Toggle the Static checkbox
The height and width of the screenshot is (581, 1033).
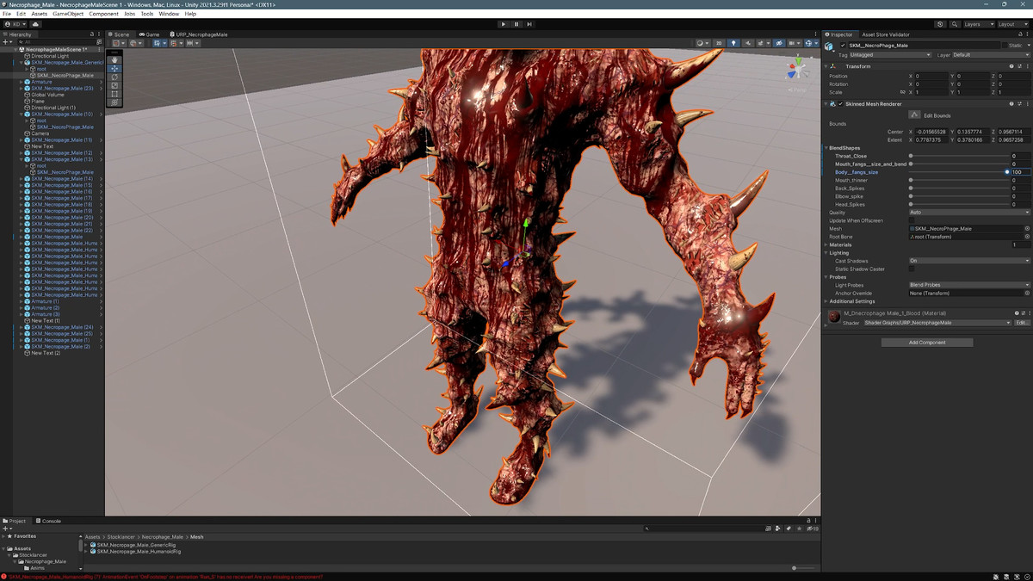1004,45
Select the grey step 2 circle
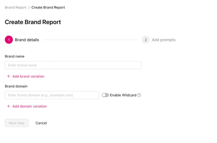 (146, 40)
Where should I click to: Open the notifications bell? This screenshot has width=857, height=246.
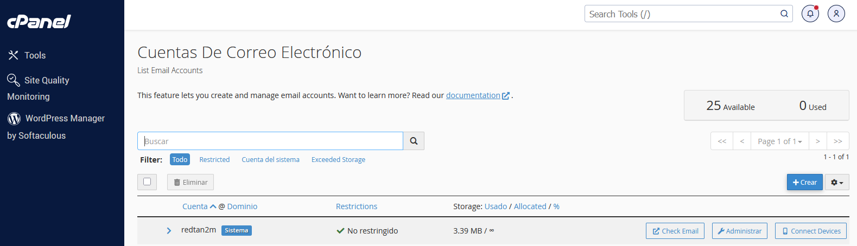pyautogui.click(x=810, y=14)
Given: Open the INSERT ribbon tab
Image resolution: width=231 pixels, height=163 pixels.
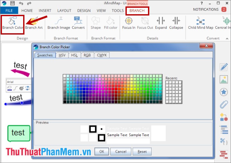Looking at the screenshot, I should coord(45,11).
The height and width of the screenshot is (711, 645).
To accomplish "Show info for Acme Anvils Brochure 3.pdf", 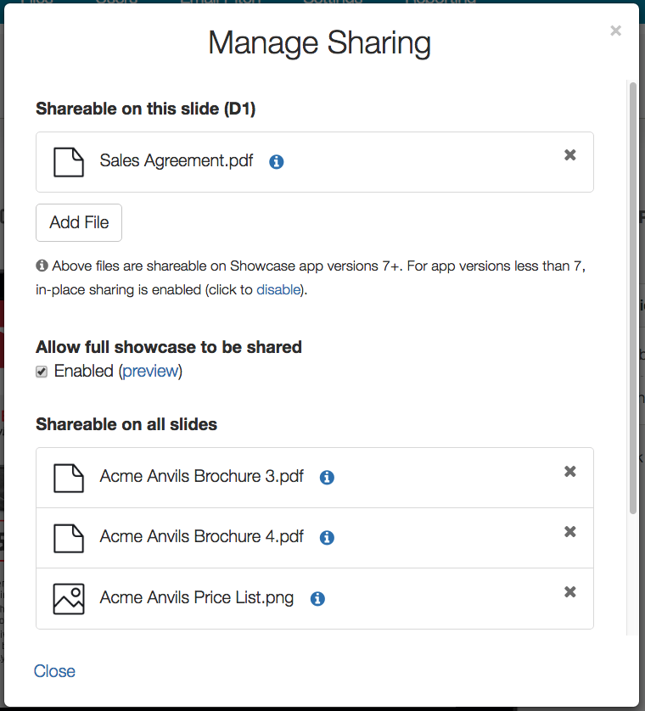I will 327,478.
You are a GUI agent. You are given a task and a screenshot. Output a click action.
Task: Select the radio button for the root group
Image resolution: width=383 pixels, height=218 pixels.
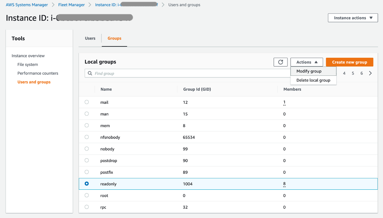click(86, 195)
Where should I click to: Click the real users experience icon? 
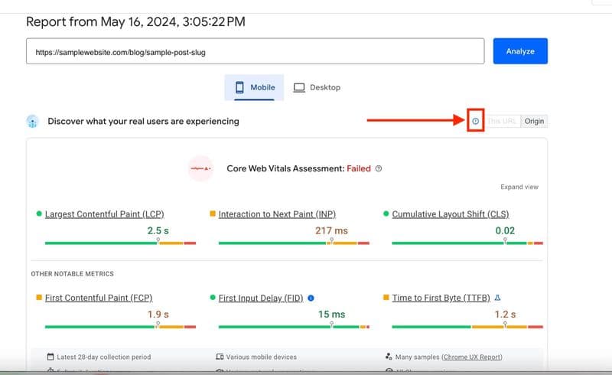pyautogui.click(x=32, y=121)
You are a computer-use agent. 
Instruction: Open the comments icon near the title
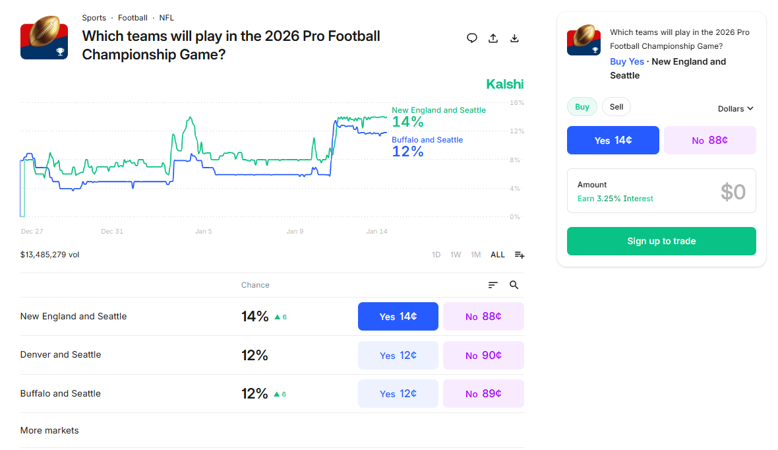[x=471, y=38]
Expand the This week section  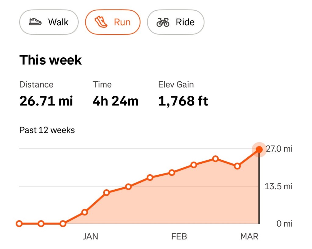(x=51, y=60)
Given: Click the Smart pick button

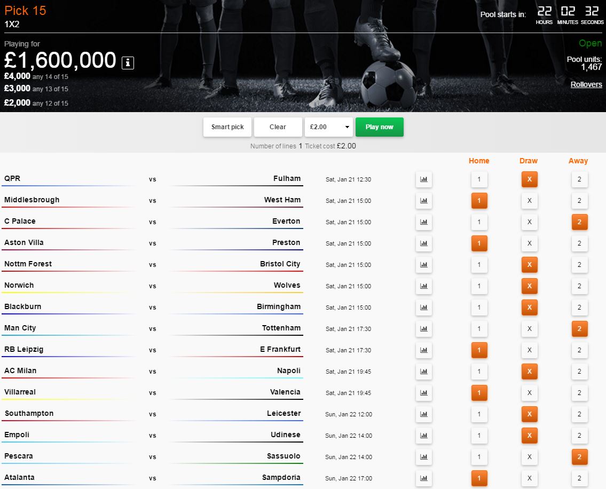Looking at the screenshot, I should point(227,127).
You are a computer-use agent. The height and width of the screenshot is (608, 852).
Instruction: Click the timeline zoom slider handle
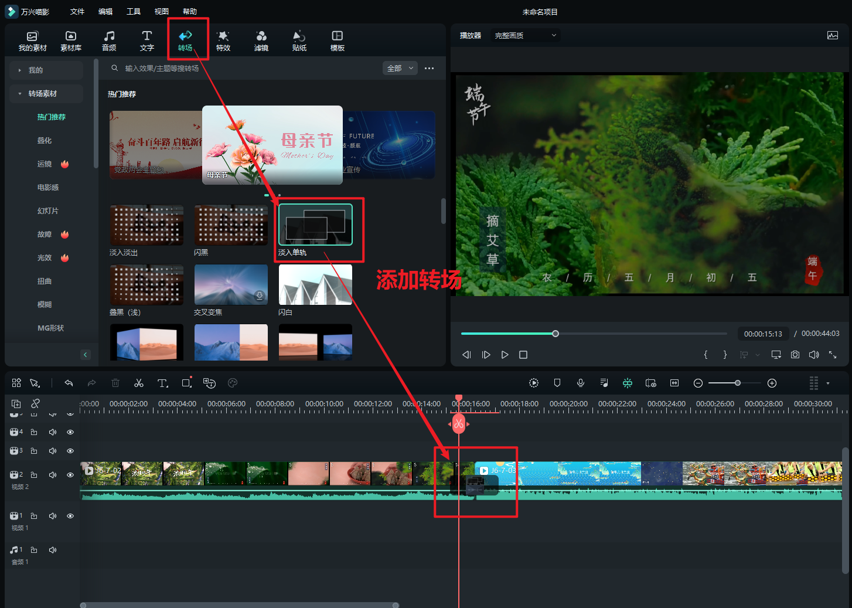738,383
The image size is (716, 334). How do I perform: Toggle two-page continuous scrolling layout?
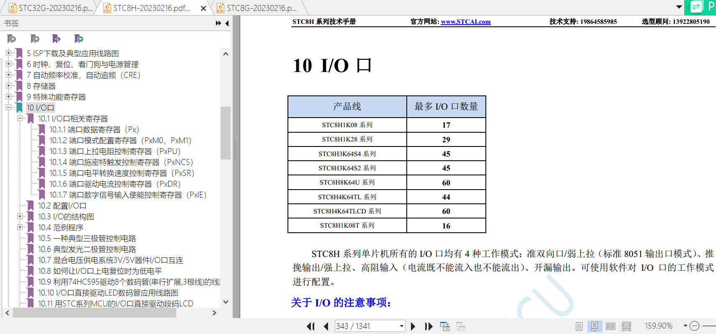pyautogui.click(x=626, y=326)
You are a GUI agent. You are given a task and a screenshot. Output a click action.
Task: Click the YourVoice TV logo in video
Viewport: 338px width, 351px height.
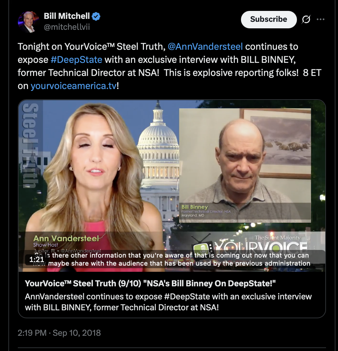click(x=250, y=246)
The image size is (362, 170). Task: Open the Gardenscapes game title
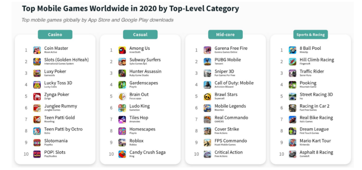click(x=144, y=83)
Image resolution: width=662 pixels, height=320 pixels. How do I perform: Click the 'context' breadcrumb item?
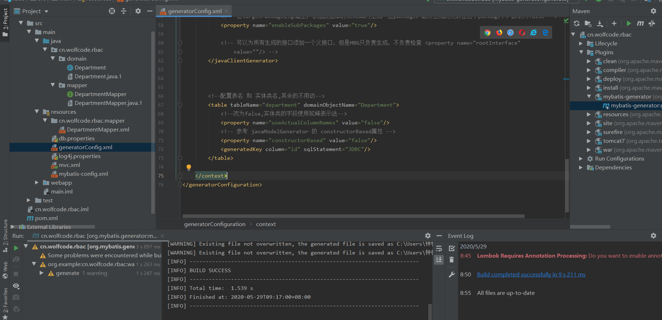(266, 224)
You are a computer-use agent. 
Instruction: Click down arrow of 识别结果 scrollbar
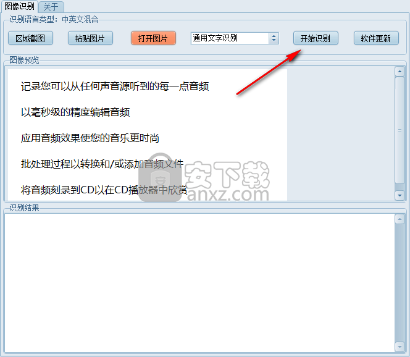[x=400, y=347]
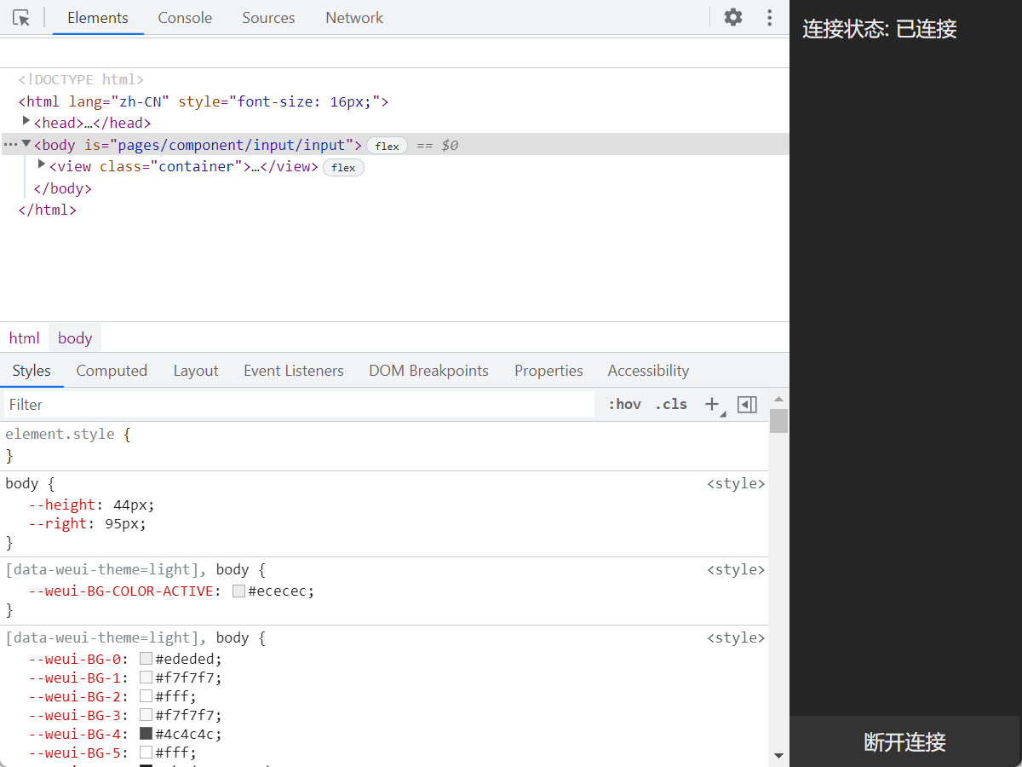Click the ellipsis beside the body element

[x=10, y=145]
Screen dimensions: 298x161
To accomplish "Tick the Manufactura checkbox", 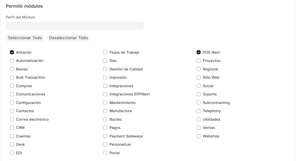I will point(105,111).
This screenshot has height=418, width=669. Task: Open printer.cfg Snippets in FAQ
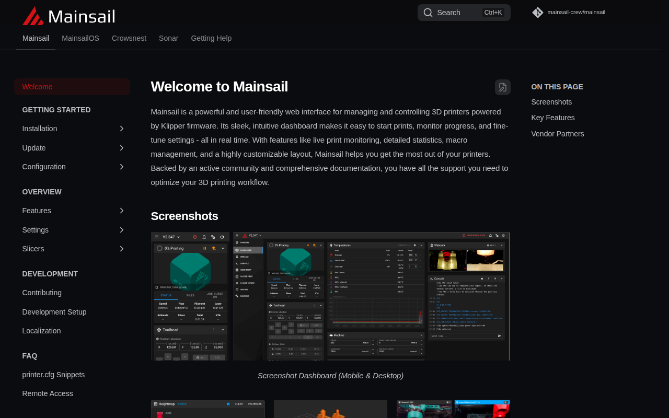click(x=53, y=375)
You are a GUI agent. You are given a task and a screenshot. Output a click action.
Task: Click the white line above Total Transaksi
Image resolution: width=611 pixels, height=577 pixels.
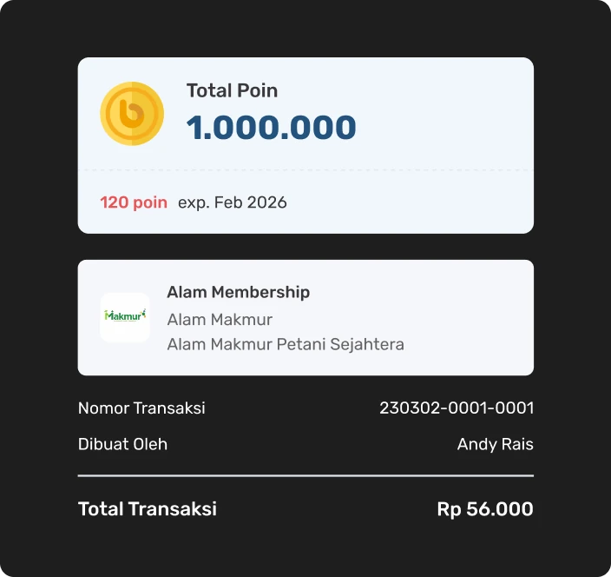click(x=306, y=476)
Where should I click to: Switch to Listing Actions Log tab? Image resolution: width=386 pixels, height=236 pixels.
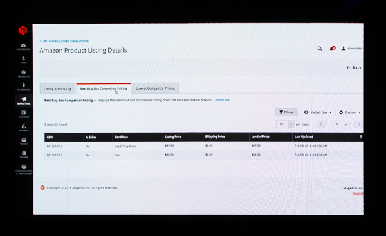58,89
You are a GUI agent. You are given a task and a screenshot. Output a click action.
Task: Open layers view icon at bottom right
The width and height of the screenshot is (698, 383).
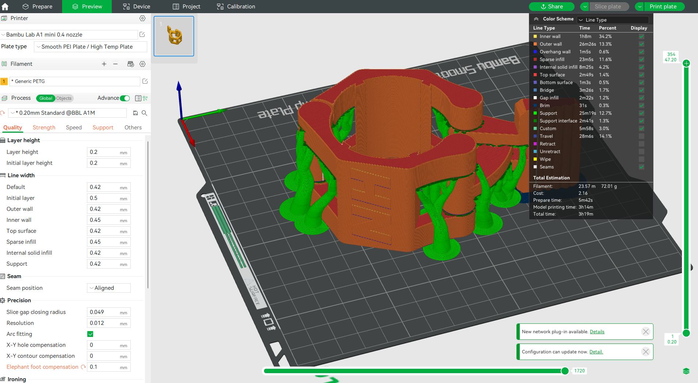click(x=686, y=371)
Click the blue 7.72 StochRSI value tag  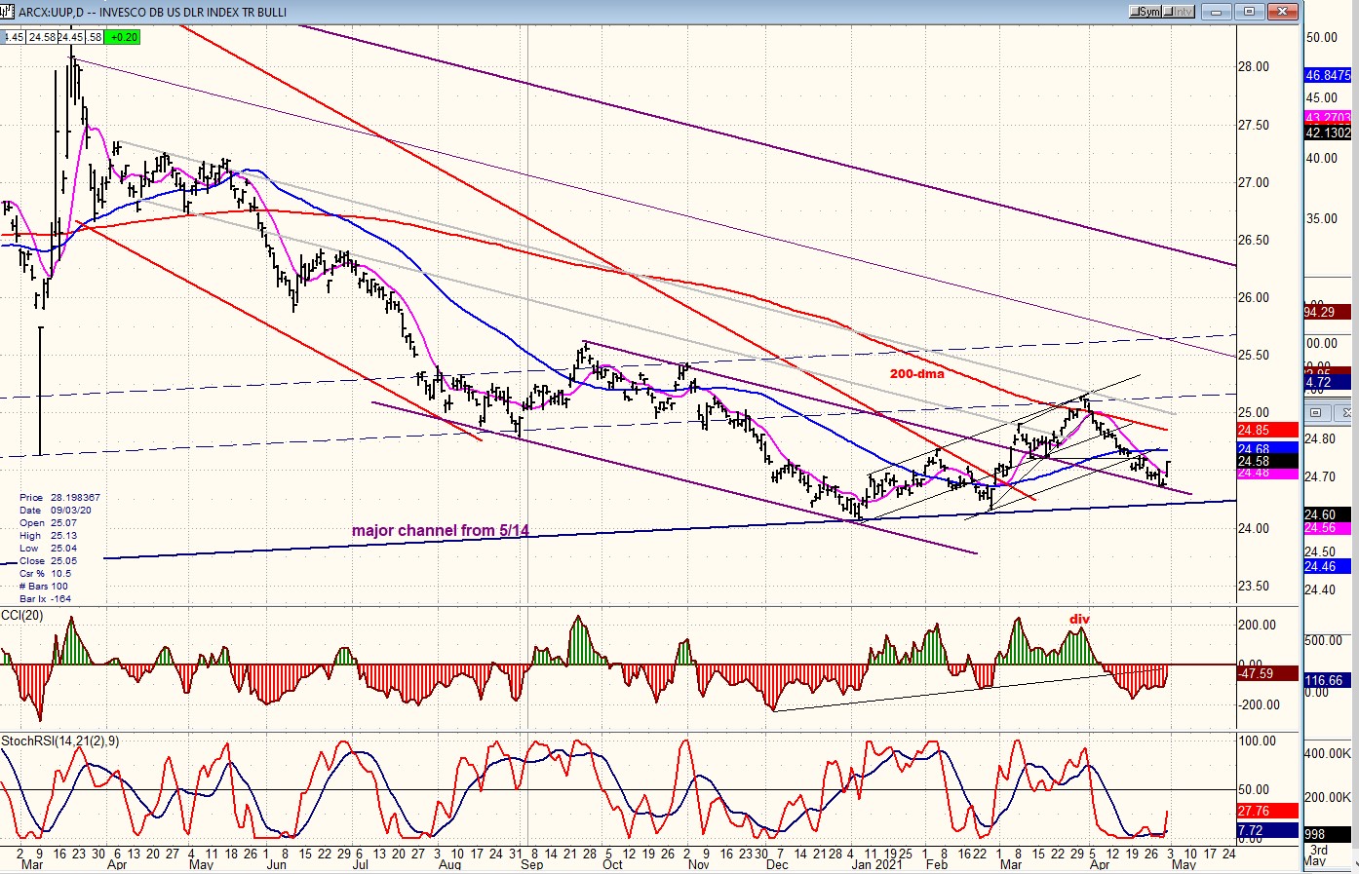pyautogui.click(x=1267, y=830)
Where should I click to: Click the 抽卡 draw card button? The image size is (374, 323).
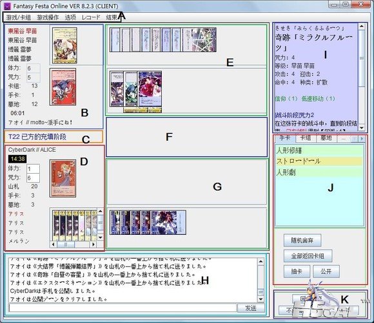(x=297, y=272)
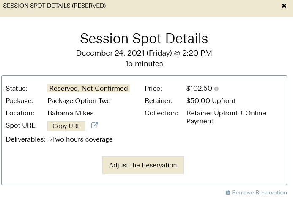293x200 pixels.
Task: Click the Bahama Mikes location value
Action: click(x=71, y=113)
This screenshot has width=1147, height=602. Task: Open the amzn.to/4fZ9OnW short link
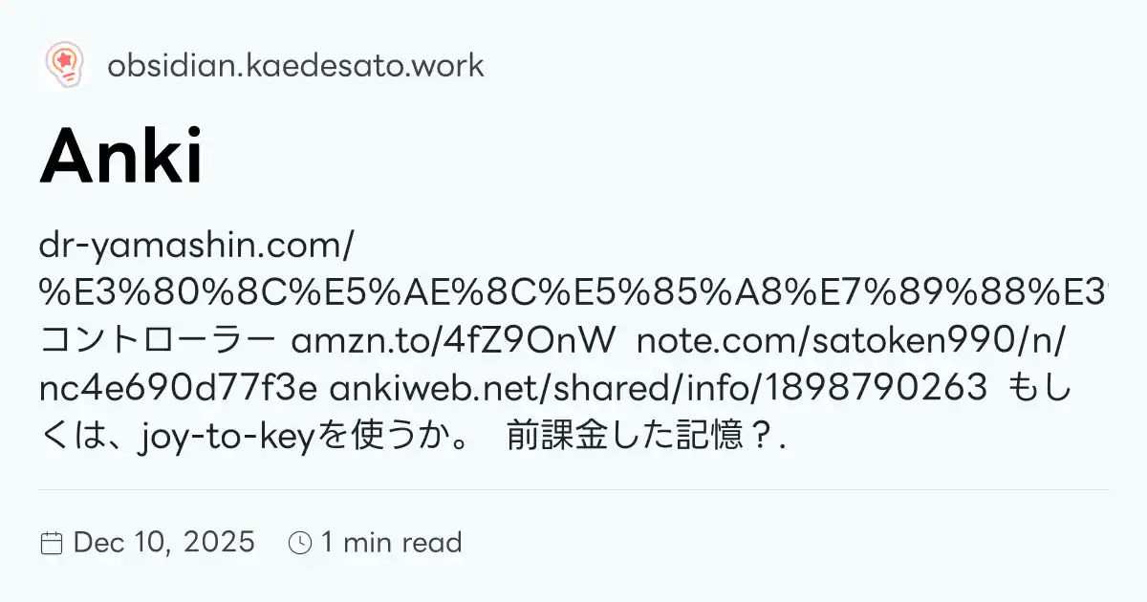coord(449,340)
□ □ □ □ □ □ □
Activity - Transcribe, without alteration, each line from the one with "This screenshot has width=1147, height=602." through the last line of the data; no pictures belong in the copy.

Answer below -
This screenshot has width=1147, height=602. Task: Open the amzn.to/4fZ9OnW short link
coord(449,340)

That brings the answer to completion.